> EXERCISE:
Print the following entries without any change.

> Saved entries:
=== Section Start ===

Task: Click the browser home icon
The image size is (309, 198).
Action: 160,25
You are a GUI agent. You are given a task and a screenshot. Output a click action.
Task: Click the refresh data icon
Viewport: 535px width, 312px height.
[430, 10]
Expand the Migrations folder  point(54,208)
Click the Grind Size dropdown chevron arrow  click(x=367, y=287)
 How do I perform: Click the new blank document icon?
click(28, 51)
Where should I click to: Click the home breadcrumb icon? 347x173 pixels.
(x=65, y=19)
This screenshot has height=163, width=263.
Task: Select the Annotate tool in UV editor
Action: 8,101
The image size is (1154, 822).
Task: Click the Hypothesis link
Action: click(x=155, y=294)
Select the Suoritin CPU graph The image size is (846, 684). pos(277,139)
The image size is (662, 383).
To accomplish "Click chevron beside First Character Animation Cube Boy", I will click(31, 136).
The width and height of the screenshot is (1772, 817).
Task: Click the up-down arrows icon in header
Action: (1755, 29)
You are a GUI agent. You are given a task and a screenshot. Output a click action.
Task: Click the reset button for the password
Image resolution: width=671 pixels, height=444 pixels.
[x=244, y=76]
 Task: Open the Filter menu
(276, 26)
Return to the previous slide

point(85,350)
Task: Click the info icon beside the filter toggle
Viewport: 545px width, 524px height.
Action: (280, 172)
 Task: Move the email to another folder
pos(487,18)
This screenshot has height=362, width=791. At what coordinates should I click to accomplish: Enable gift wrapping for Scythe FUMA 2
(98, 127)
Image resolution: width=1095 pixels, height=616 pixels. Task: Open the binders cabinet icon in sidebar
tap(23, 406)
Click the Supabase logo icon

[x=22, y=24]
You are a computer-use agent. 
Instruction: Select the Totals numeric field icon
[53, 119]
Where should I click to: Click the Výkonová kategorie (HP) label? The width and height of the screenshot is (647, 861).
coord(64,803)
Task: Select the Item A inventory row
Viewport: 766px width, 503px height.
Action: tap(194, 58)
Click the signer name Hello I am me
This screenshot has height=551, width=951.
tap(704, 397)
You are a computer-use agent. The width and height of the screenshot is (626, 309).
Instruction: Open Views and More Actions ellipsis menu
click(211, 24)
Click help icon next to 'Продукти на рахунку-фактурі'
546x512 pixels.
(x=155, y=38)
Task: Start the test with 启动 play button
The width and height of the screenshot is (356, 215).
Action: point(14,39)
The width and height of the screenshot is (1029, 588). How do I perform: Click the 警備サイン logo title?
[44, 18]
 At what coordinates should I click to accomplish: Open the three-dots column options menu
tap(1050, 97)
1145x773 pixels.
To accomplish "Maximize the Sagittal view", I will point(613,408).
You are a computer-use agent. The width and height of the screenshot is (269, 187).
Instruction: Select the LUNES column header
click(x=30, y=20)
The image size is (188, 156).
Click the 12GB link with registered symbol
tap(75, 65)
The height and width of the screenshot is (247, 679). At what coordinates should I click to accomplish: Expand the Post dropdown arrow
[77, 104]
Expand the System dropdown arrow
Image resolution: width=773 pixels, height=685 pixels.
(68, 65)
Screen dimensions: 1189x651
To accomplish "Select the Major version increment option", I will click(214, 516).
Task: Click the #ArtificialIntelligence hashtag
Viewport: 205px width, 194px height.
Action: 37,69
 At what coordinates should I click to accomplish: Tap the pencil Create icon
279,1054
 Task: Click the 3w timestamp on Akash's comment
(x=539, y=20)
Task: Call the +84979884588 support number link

=== Section End ===

> ANSWER BOX:
Task: Click the browser home icon
The image size is (309, 198).
Action: 160,25
You are a GUI agent. You are given a task and a screenshot. Output a click action.
Task: Click the refresh data icon
Viewport: 535px width, 312px height.
[430, 10]
Expand the Migrations folder  point(54,208)
Click the Grind Size dropdown chevron arrow  click(x=367, y=287)
 How do I perform: Click the new blank document icon?
click(28, 51)
Where should I click to: Click the home breadcrumb icon? 347x173 pixels.
(x=65, y=19)
This screenshot has height=163, width=263.
Task: Select the Annotate tool in UV editor
Action: 8,101
The image size is (1154, 822).
Task: Click the Hypothesis link
Action: click(x=155, y=294)
Select the Suoritin CPU graph The image size is (846, 684). pos(277,139)
The image size is (662, 383).
To accomplish "Click chevron beside First Character Animation Cube Boy", I will click(31, 136).
The width and height of the screenshot is (1772, 817).
Task: Click the up-down arrows icon in header
Action: (1755, 29)
You are a GUI agent. You are given a task and a screenshot. Output a click action.
Task: Click the reset button for the password
Image resolution: width=671 pixels, height=444 pixels.
[x=244, y=76]
 Task: Open the Filter menu
(276, 26)
Return to the previous slide

point(85,350)
Task: Click the info icon beside the filter toggle
Viewport: 545px width, 524px height.
Action: (280, 172)
 Task: Move the email to another folder
pos(487,18)
This screenshot has height=362, width=791. At what coordinates should I click to accomplish: Enable gift wrapping for Scythe FUMA 2
(98, 127)
Image resolution: width=1095 pixels, height=616 pixels. Task: Open the binders cabinet icon in sidebar
tap(23, 406)
Click the Supabase logo icon

[x=22, y=24]
You are a computer-use agent. 
Instruction: Select the Totals numeric field icon
[53, 119]
Where should I click to: Click the Výkonová kategorie (HP) label? The width and height of the screenshot is (647, 861).
coord(64,803)
Task: Select the Item A inventory row
Viewport: 766px width, 503px height.
Action: tap(194, 58)
Click the signer name Hello I am me
This screenshot has height=551, width=951.
tap(704, 397)
You are a computer-use agent. The width and height of the screenshot is (626, 309).
Instruction: Open Views and More Actions ellipsis menu
click(211, 24)
Click help icon next to 'Продукти на рахунку-фактурі'
546x512 pixels.
(x=155, y=38)
Task: Start the test with 启动 play button
The width and height of the screenshot is (356, 215).
Action: point(14,39)
The width and height of the screenshot is (1029, 588). How do I perform: Click the 警備サイン logo title?
[44, 18]
 At what coordinates should I click to accomplish: Open the three-dots column options menu
tap(1050, 97)
1145x773 pixels.
To accomplish "Maximize the Sagittal view", I will point(613,408).
You are a computer-use agent. The width and height of the screenshot is (269, 187).
Instruction: Select the LUNES column header
click(x=30, y=20)
The image size is (188, 156).
Click the 12GB link with registered symbol
tap(75, 65)
The height and width of the screenshot is (247, 679). At what coordinates should I click to accomplish: Expand the Post dropdown arrow
[77, 104]
Expand the System dropdown arrow
Image resolution: width=773 pixels, height=685 pixels.
(68, 65)
Screen dimensions: 1189x651
To accomplish "Select the Major version increment option", I will click(214, 516).
Task: Click the #ArtificialIntelligence hashtag
Viewport: 205px width, 194px height.
Action: 37,69
 At what coordinates should I click to accomplish: Tap the pencil Create icon
279,1054
 Task: Click the 3w timestamp on Akash's comment
(x=539, y=20)
Task: Call the +84979884588 support number link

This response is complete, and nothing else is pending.